### Task to carry out
Copy out the part of the records that opens with the line containing "Task: Click the Total Volume column header" and closes with the line containing "tap(494, 159)", both ends included and requests kept, and shift every coordinate in the answers up by 94.

Records for locating words and elements:
———

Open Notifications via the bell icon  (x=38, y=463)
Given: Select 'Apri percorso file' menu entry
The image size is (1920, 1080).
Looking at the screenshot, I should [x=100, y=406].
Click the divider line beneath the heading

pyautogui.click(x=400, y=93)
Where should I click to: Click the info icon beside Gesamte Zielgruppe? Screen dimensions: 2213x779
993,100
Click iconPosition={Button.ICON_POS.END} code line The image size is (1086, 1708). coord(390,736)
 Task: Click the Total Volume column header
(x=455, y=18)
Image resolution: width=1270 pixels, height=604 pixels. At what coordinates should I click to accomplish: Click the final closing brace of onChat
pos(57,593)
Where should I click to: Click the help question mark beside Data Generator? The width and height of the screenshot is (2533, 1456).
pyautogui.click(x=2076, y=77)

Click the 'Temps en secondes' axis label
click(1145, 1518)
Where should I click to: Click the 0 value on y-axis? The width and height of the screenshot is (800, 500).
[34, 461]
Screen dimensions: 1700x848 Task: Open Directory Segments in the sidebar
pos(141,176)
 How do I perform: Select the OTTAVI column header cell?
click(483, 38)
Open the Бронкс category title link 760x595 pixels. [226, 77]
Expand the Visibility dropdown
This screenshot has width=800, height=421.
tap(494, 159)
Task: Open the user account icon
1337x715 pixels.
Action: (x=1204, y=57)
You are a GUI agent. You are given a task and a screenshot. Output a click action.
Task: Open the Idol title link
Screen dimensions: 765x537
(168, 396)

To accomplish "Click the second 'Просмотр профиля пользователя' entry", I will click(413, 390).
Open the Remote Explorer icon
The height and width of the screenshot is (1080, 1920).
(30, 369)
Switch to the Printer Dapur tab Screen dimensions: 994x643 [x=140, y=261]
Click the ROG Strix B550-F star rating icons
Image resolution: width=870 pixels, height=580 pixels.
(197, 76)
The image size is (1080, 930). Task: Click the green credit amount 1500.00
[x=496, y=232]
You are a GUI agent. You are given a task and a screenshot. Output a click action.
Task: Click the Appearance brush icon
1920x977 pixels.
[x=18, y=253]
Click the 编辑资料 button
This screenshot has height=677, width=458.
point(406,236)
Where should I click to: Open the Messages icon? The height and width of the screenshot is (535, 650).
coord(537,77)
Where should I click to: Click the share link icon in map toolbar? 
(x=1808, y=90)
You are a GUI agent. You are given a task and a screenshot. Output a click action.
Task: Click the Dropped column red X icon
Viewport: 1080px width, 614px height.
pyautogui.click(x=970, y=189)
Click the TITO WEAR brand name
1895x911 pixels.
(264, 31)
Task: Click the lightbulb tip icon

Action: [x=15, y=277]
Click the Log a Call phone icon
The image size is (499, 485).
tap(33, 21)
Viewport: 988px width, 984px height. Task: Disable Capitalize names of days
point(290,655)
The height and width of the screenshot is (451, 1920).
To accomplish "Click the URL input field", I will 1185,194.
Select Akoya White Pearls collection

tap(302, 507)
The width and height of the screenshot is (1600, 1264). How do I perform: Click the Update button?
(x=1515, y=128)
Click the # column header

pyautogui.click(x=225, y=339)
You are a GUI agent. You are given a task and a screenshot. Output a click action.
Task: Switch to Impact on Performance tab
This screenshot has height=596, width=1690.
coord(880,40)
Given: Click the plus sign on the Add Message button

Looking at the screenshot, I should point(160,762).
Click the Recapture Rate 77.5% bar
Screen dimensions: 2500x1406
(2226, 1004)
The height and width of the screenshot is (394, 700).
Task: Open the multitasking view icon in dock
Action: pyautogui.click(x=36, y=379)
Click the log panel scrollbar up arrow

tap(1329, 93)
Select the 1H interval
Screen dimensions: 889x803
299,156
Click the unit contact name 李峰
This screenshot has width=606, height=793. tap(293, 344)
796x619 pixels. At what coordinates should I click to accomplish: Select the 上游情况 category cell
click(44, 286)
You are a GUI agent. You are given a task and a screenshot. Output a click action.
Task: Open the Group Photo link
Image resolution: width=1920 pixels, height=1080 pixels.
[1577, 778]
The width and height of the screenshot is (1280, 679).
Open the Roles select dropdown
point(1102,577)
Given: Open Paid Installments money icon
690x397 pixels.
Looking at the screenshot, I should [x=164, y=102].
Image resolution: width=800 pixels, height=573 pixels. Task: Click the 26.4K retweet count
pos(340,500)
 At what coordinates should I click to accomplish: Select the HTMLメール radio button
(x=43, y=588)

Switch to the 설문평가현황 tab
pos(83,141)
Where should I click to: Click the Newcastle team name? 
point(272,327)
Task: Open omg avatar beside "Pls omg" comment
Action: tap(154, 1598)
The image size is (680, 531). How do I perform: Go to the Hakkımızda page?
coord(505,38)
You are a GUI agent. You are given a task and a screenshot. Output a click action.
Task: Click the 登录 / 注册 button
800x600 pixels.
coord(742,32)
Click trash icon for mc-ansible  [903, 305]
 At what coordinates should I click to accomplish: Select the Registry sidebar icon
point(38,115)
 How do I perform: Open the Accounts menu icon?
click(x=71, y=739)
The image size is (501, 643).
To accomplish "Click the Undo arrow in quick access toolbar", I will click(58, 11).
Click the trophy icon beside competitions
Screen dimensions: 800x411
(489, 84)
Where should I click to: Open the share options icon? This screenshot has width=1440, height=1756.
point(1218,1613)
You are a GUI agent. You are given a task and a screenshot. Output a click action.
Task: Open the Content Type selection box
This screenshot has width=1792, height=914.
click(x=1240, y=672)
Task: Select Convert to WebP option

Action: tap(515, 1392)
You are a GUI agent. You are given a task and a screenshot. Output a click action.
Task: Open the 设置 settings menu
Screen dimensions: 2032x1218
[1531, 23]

———

### Answer below
 Task: Click the Total Volume column header
(x=549, y=112)
Image resolution: width=1270 pixels, height=604 pixels. At what coordinates should I click to accomplish: Click the final closing brace of onChat
pos(151,687)
Where should I click to: Click the help question mark beside Data Generator? The width and height of the screenshot is (2533, 1456).
pyautogui.click(x=2170, y=171)

Click the 'Temps en secondes' axis label
click(1239, 1612)
Where should I click to: Click the 0 value on y-axis? The width and height of the screenshot is (800, 500).
[128, 555]
Screen dimensions: 1700x848 Task: Open Directory Segments in the sidebar
pos(235,270)
 How do I perform: Select the OTTAVI column header cell?
click(577, 132)
Open the Бронкс category title link 760x595 pixels. [320, 171]
Expand the Visibility dropdown
This screenshot has width=800, height=421.
tap(588, 253)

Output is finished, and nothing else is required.